Die Kostenauflage trotz Freispruchs oder Verfahrenseinstellung gemäss § 58 Abs. 1 StPO und der Verlust des Entschädigungsanspruchs nach § 65 Abs. 2 StPO hängen insofern zusammen, als bei Bejahung einer Kostenpflicht wegen Verletzung gesetzlicher Pflichten ein Anspruch auf Entschädigung gemäss § 65 StPO entfallen muss: Die Missachtung gesetzlicher Pflichten beruht wohl immer auf einem leichtfertigen oder verwerflichen Handeln. Umgekehrt führt der Verzicht auf Kosten bei Freispruch oder Verfahrenseinstellung indessen nicht zwingend zur Bejahung des Entschädigungsanspruchs: Zwar darf die freigesprochene Person wegen der Unschuldsvermutung bzw. dem daraus abgeleiteten Verbot der Vorverurteilung (Art. 6 Ziff. 2 EMRK) nur zur Kostentragung verpflichtet werden, wenn sie durch ein unter (zivil-)rechtlichen Gesichtspunkten vorwerfbares Verhalten das Strafverfahren verursachte (vgl. Bigler-Eggenberger, Überinterpretation der Unschuldsvermutung gemäss Art. 6 Ziff. 2 EMRK? in: recht 1995 S. 24); bloss ethische oder moralische Gesichtspunkte und auch Überlegungen nach Recht und Billigkeit (Art. 4 ZGB) genügen daher nicht (BGE 116 Ia 162 ff.; Bigler-Eggenberger, S. 21, 24). Dies bringt bereits § 58 Abs. 1 StPO deutlich zum Ausdruck ("Verletzung gesetzlicher Pflichten"). Bei den verschiedenen (Teil-)Revisionen der StPO wurde indessen bewusst darauf verzichtet, § 65 Abs. 2 StPO dem Wortlaut von § 58 Abs. 1 StPO anzugleichen. Zudem beurteilt nicht der Strafrichter, sondern die richterliche Unabhängigkeit besitzende (§ 5 Abs. 3 StPO) Anklagekammer Entschädigungsbegehren; diese Behörde ist an einen allfälligen Verzicht des Strafrichters auf Kostenauflage nicht gebunden. Mithin steht die Entschädigung gemäss § 65 StPO nicht direkt in Zusammenhang mit der Kostenregelung. Schliesslich lässt sich ein Entschädigungsanspruch weder aus dem Gleichheitsgrundsatz (Art. 4 BV) noch aus der Garantie der persönlichen Freiheit nach Art. 5 EMRK oder der Unschuldsvermutung gemäss Art. 6 Ziff. 2 EMRK herleiten (Hauser/Schweri, Schweizerisches Strafprozessrecht, 3.A., § 109 N 2 mit Hinweisen; vgl. Pra 87, 1998, Nr. 78 S. 482 ff.). Der Kanton ist daher weiterhin frei, die Voraussetzungen für die als Staatshaftung ausgestaltete Entschädigung nach § 65 StPO zu umschreiben und den verwendeten Begriffen "Leichtfertigkeit" und "Verwerflichkeit" auch eine ethische und moralische Bedeutung beizumessen.

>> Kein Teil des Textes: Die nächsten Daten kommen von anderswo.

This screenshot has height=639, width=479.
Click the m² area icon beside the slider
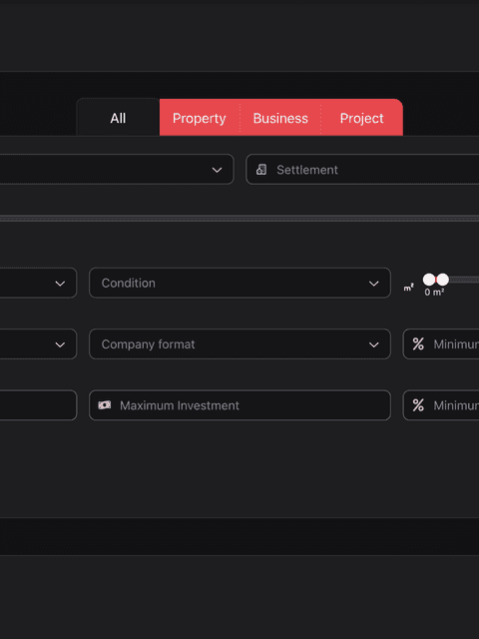[x=408, y=289]
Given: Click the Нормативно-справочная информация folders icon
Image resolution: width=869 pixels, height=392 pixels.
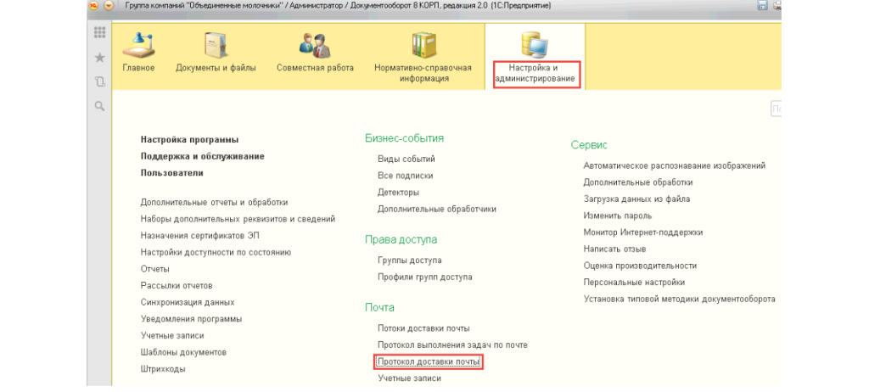Looking at the screenshot, I should click(423, 45).
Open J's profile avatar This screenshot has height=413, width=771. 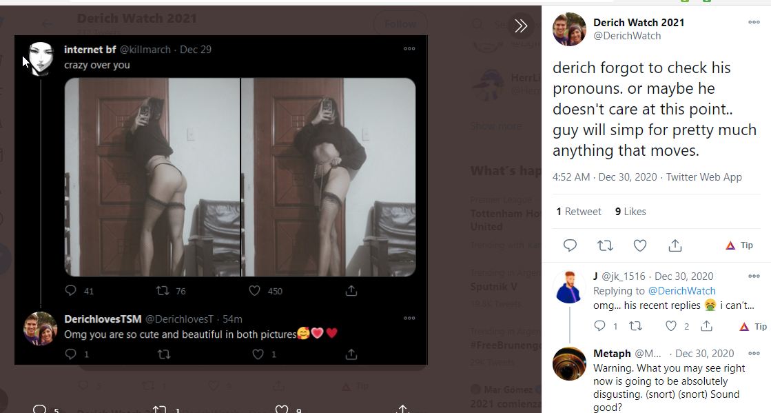[x=569, y=287]
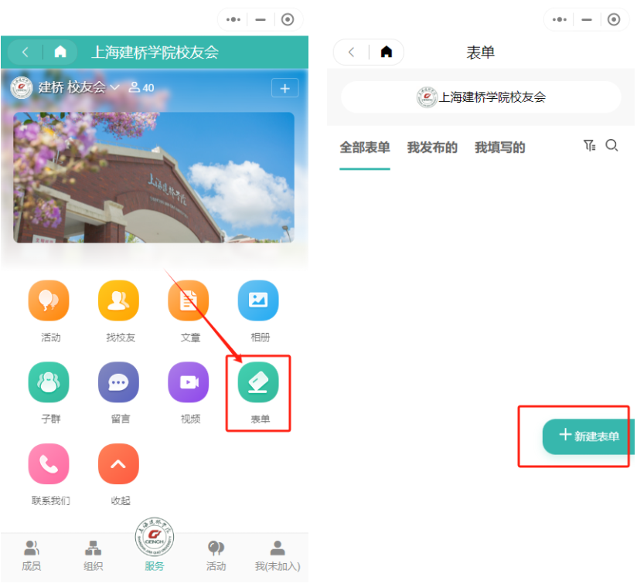Open the 视频 videos icon
The image size is (637, 587).
click(x=188, y=382)
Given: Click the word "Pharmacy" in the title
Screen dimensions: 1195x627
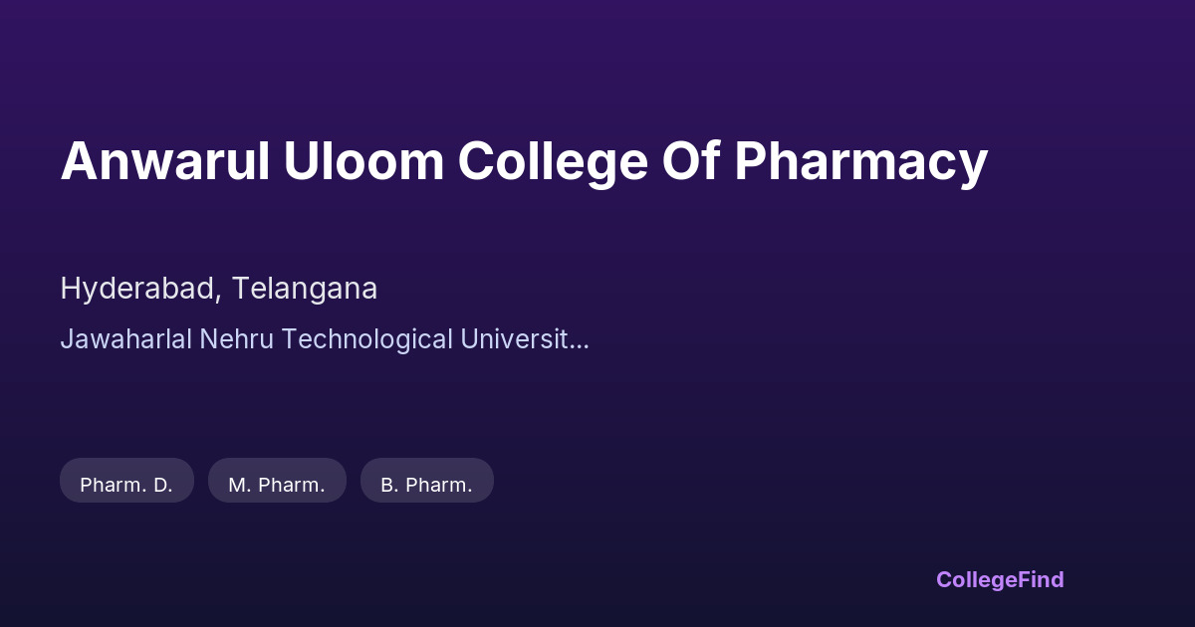Looking at the screenshot, I should click(x=860, y=161).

c) Der Beschwerdeführer gesteht selbst zu, er hätte zumindest das Kassenmanko seinen Arbeitgebern melden müssen. Indem er dies nicht sofort getan habe, sondern darauf gehofft habe, den Fehler selber herauszufinden und beheben zu können, habe er seine arbeitsrechtlichen Pflichten verletzt. Entgegen der Auffassung des Beschwerdeführers war dieses Verhalten nicht bloss "nicht ganz regelkonform und somit nicht korrekt, aber immerhin nachvollziehbar und auf jeden Fall nicht verwerflich bzw. leichtfertig". Vielmehr überstieg dieses Verhalten die Grenze der Leichtfertigkeit erheblich: Wer seinem Arbeitgeber wegen "Angstgefühlen" einen Fehlbetrag von beinahe Fr. 150'000.-- nicht meldet, verletzt mehr als eine blosse "Obliegenheit"; eine solche Vorgehensweise muss als grobfahrlässig und damit verwerflich bezeichnet werden, umso mehr, als der Beschwerdeführer bereits früher mehrmals geringere Fehlbeträge auszuweisen hatte.

Aber auch unter dem Gesichtspunkt der zivilrechtlichen Vorwerfbarkeit muss ein Anspruch des Beschwerdeführers verneint werden. Allein die Verletzung der Meldepflicht (nicht der Verlust der Barmittel) stellte eine gravierende Pflichtverletzung und damit letztlich eine Gesetzesverletzung dar. Der Beschwerdeführer vermag denn auch nicht zu begründen, weshalb dies allein nicht genügen sollte, einen Entschädigungsanspruch zu verneinen.